住宅市場が底堅いことで、新型コロナウイルスが及ぼす経済への打撃を和らげ、史上最長期間続く景気拡大を支える可能性がある。市場予想は3.5%増の71万戸だった。2019年12月の住宅販売戸数は当初発表の69万4000戸から70万8000戸へ上方改定された。

MUFG(ニューヨーク)の主任エコノミスト、クリス・ラプキー氏は「新築住宅販売の増加は家電や家具といった家庭用品の消費を多少下支えすると予想される。1ー3月期は新型コロナウイルスの感染拡大が国内総生産(GDP)成長を圧迫することが確実とみられ、こうした消費の下支えは渡りに船だ」と指摘した。

新築住宅は住宅市場全体の約12.3%を占める。新築住宅販売は建設許可件数を基に算出されており、月次の数値は乱高下する傾向がある。1月の前年同月比は18.6%増だった。

地域別では中西部が前月比30.3%増加し、07年10月以来の高水準を付けた。西部は23.5%増と、06年7月以来の高水準だった。北東部は4.8%増。一方、販売の多くを占める南部は4.4%減少した。

新型ウイルスによって世界経済や米経済の成長が抑制されるとの懸念から金融市場はここ数日間、動揺している。新型ウイルスによる死亡者数は中国を中心に2000人を超えた。感染は他国にも拡大している。新型ウイルスによって製造業のサプライチェーンが混乱しているほか、旅行・観光業が打撃を受けている。

IHSマークイットが21日発表した2月の米購買担当者景気指数(PMI)は、製造業とサービス業を含む総合指数が76カ月ぶりの低水準を付けた。

住宅市場が国内総生産(GDP)に占める割合は3%程度と小さいが、経済への影響は大きい。米家計の健全性を計る指標とされるホームセンター大手ホーム・デポ<HD.N>が25日に発表した第4・四半期の売り上げと利益は市場予想を上回った。住宅市場の底堅さが要因となり、米経済成長は続く可能性がある。景気拡大は11年目に入っている。

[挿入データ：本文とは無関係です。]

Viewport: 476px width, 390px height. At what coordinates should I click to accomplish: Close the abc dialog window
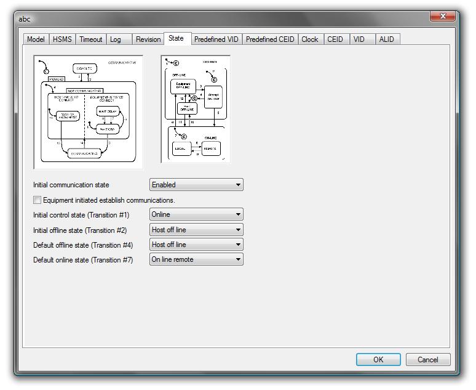point(442,17)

今月発表された一戸建て住宅の住宅着工許可件数は1月に、07年6月以来の高水準を付けた。建設中の件数は07年2月以来の高水準だった。住宅市場の抑制要因となっている供給不足が幾分解消する可能性がある。

新築住宅の中間価格は前年同月比14%上昇の34万8200ドルと過去最高水準を付けた。売り上げは20万―74万9000ドルの価格帯に集中した。最も需要が高い20万ドル以下の住宅販売は全体の10%を下回った。

住宅在庫は前月比0.3%増の32万4000戸だった。販売ペースに基づく在庫の消化期間は5.1カ月。12月は5.5カ月だった。